Capitolo
27
Amos Elon
(1926-2009)*
Ho conosciuto Amos Elon in Germania, negli anni Novanta. Prendevamo parte a una serie di incontri, generosamente ospitati dalla Bertelsmann Foundation, in cui ebrei, israeliani e tedeschi si riunivano per scambiarsi banalità. La maggior parte dei presenti cercava proseliti e protagonismo (nel caso degli ebrei e degli israeliani) o stava ben attento a non dar motivo di offesa (i tedeschi). Amos, lui solo, non faceva né l’una né l’altra cosa. Lì, come poi in ogni occasione in cui l’ho sentito parlare, riusciva a essere da un lato esplicito ma dall’altro, e per così dire senza sforzo, assennato: dominava le conversazioni con la forza della ragione. Aveva la battuta mordace e l’occhiata sprezzante; spregiava gli sciocchi e i pedanti; sorrideva soltanto di rado, ma quando lo faceva sorrideva davvero. Ne restai durevolmente colpito.
Che fossimo in Germania era del tutto appropriato. Amos, nato a Vienna e autore di un’autorevole biografia di Theodor Herzl, non perse mai il suo attaccamento alla cultura e alla storia tedesca, argomento sul quale ha scritto spesso e con penetrante empatia. The Pity of It All, uno studio del 2002 sulla presenza ebraica in Germania dall’Illuminismo a Hitler, mostra una fine sintonia con la tragedia degli ebrei tedeschi, rimasti, nel bene e nel male, profondamente legati alla propria patria culturale, anche quando da tempo erano stati costretti a lasciarla per Israele, l’America, o altri paesi: più che gli ebrei di ogni altro paese d’Europa, ne avrebbero sentito la perdita1.

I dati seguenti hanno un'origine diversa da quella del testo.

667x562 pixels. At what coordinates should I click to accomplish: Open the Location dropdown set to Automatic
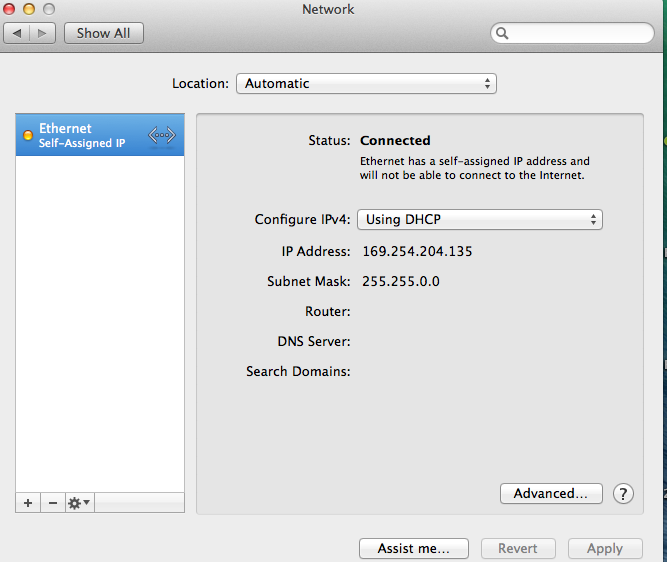(x=366, y=84)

Ma è per i suoi scritti sul sionismo e su Israele, e per l’impegno che ha dedicato per tutta la vita a quel paese e ai suoi dilemmi, che sarà soprattutto ricordato Amos Elon. In The Israelis: Founders and Sons (1971) ha proposto una storia critica del sionismo, dei suoi esponenti e dei suoi eredi, affrontando in maniera diretta i limiti del progetto sionista e il suo esito. Oggi queste ricostruzioni critiche sono moneta corrente nel dibattito israeliano; in quei giorni erano davvero assai rare. L’adesione attiva di Amos Elon a Israele, il paese in cui ha vissuto e lavorato per la massima parte della sua vita, non è mai stata in discussione. Ma proprio per questo motivo il suo difficile atteggiamento di instancabile attenzione per le mancanze del proprio paese lo ha posto in una posizione a parte. Il suo coraggioso rifiuto di aderire ai luoghi comuni con cui i difensori di Israele rispondono a ogni critica contrasta non solo con la postura difensiva degli attuali commentatori israeliani di sinistra, ma anche, e specialmente, con la pusillanime apologetica della claque che applaude Israele in America.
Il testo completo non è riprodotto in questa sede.